In another example of a mixed-mode approach, the 2010 U.S. Census primarily relied on residential mail responses, and then deployed field interviewers to interview non-responders. That way, Field Interviewers could determine whether or not the particular address still existed, or was still occupied. This approach had the added benefit of cost reduction as the majority of people responded by mail and did not require a field visit.

=== Example: 2010 Census ===
The U.S. Census Bureau prepares and maintains a Master Address File of some 144.9 million addresses that it uses as a sampling frame for the U.S. Decennial Census and other surveys.  Despite the efforts of some 111,105 field representatives and an expenditure of nearly half a billion dollars, the Census bureau still found a significant number of addresses that had not found their way into the Master Address File.

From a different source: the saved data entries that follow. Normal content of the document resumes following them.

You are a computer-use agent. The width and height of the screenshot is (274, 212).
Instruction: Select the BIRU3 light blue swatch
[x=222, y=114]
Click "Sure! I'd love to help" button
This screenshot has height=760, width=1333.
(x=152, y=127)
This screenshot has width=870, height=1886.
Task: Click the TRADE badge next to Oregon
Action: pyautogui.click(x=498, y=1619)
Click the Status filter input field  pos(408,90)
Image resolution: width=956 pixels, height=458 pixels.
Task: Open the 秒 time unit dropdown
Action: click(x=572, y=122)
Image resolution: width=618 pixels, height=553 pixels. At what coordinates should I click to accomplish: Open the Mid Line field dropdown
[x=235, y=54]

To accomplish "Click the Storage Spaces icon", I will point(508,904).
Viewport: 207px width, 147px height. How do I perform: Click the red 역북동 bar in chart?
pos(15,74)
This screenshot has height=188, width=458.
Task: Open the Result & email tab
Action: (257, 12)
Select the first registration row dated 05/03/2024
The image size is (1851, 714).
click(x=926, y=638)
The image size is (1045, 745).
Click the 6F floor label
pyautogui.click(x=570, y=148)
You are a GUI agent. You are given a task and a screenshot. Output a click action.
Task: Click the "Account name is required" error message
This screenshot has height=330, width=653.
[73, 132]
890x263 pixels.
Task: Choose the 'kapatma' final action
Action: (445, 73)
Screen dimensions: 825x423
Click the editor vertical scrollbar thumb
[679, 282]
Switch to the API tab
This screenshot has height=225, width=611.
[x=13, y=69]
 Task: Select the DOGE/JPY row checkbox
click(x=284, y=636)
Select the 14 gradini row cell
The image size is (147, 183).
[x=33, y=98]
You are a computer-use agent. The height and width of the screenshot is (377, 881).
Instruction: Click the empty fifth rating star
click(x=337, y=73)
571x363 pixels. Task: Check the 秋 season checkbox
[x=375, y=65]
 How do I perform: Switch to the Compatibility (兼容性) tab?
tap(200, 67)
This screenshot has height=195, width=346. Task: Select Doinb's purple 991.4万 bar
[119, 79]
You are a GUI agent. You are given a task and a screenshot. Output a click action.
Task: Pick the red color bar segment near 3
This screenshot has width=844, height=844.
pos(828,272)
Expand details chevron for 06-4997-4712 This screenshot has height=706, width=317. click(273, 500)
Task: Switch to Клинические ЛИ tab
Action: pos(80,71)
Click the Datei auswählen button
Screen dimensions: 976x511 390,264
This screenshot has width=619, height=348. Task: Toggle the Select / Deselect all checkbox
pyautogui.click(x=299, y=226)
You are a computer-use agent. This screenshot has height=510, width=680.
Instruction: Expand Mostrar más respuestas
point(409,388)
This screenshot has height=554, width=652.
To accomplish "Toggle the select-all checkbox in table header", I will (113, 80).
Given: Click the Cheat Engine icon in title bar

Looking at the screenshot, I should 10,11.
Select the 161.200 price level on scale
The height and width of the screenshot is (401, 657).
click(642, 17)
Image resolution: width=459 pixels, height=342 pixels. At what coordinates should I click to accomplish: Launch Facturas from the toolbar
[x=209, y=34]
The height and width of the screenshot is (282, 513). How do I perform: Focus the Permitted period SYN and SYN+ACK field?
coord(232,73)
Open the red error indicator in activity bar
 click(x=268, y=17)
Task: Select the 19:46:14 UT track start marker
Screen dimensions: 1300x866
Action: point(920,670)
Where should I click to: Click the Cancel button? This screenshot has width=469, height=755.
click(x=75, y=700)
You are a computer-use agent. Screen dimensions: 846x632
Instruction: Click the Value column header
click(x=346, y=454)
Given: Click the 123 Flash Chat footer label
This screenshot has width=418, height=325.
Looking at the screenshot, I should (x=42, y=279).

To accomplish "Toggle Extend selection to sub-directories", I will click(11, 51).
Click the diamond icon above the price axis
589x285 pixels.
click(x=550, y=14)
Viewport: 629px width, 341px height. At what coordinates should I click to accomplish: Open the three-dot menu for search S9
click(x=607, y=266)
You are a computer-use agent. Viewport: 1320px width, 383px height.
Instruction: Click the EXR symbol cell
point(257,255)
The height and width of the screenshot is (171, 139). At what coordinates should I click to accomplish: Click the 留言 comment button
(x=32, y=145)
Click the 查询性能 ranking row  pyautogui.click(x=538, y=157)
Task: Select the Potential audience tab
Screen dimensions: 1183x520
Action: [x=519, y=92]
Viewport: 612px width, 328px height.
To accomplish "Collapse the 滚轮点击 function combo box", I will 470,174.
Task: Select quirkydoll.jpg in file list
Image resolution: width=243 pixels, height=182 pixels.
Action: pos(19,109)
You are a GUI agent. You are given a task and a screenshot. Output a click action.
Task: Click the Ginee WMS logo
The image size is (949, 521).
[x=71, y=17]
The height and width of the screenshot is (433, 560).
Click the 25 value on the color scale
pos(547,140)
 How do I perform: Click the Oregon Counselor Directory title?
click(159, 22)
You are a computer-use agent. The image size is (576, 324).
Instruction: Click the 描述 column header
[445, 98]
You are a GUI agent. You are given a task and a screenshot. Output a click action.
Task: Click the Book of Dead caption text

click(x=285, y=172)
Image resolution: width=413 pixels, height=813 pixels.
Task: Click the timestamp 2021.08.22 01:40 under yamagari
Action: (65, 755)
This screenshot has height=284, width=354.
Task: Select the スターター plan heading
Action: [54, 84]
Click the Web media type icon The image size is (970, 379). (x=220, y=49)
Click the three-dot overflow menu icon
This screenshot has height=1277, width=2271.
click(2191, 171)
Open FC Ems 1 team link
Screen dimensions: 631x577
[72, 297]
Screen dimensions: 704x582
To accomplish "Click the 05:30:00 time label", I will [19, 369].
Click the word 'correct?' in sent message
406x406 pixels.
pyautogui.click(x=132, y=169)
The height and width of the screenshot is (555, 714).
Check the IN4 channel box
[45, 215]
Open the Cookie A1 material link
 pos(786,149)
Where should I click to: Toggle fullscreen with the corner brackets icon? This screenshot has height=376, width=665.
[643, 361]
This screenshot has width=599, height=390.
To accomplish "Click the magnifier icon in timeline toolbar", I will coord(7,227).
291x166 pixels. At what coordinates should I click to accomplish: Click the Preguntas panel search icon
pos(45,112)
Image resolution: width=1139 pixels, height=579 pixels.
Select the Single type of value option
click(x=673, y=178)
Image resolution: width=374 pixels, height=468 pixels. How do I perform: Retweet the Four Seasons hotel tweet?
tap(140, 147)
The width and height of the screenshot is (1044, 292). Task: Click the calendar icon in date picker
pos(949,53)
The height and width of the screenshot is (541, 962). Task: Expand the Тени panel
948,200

Coverage Follow-Up (CFU) and Field Verification (FV) were Census Bureau operations conducted to improve the 2010 census using 2000 census data as a base. These operations were intended to address the following types of coverage error: Not counting someone who should have been counted; counting someone who should not have been counted; and counting someone who should have been counted, but whose identified location was in error. Coverage errors in the U.S. Census have the potential impact of allowing people groups to be underrepresented by the government. Of particular concern are "differential undercounts" which are underestimates of targeted demographic groups. Although the efforts of the CFU and FV improved the 2010 Census accuracy, more study was recommended to address the question of differential undercounts.